La revolución industrial
La creciente demanda de alimentos alternativos a la producción convencional ha hecho que los grandes de la industria miren hacia estos emprendimientos. En el sector de las carnes y los productos lácteos tradicionales hay una opinión: “Pasó con los coches eléctricos: se vieron como una amenaza al principio”, explica Scionti, “pero ya el año pasado la segunda mayor productora de carne, Tyson Foods, invirtió en esta tecnología, porque lo ve venir. No quieren quedarse atrás. En Europa la demanda de sustitutos de carne animal ha aumentado un 450%. En 2016 el ministro de salud chino dijo que reducirá un 50% el consumo de carne. Eso deja un vacío muy grande y se necesitarán alternativas”.
Pero en el vino no funciona igual. Hay un elemento de creatividad que la ganadería o la agricultura no tienen. Y Endless West se enfrenta a eso: ¿pueden sus productos llamarse ‘vino’? La empresa Replica ha encontrado un nicho a mitad de camino entre los vinos sintéticos de Lee y los tradicionales. Fiel a su nombre, reproducen vinos analizando las moléculas y los componentes de cada caldo. Pero ellos sí utilizan uvas, solo que más económicas, mucho más, y les agregan sabores y aromas.
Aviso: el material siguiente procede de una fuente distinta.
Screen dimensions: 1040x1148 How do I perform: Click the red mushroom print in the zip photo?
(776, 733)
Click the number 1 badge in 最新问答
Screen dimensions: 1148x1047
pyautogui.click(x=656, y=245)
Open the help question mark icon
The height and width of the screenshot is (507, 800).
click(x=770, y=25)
Replica trabaja con el master sommelier (un selecto grupo de trescientos expertos de todo el mundo) Brett Zimmerman para dotar a sus vinos de un sabor perfectamente igual al de otros. Así han creado seis caldos (tres tintos y tres blancos) que ‘homenajean’ a otros más famosos. Sus resultados han sido tan buenos que el Beverage Testing Institute de EEUU les ha dado a todos ellos más de 90 puntos, algo que en general consiguen los vinos de más de 50 euros, mientras que los de Replica apenas alcanzan los 15.
A Lee no le importa la batalla de las etiquetas. De hecho ya está pensando en abrir nuevos caminos más allá del vino. “¿Dónde se están produciendo prácticas de producción de alimentos insostenibles o dónde hay una capacidad limitada de producción de alimentos en general? ¿Cómo podemos alterar eso y producir de una manera más sostenible, más ética y, por supuesto, más económica? ¿Podría hacerse esto con el café o chocolate?”.
Teniendo en cuenta la creciente escasez de cacao, un chocolate sintético no amarga a nadie.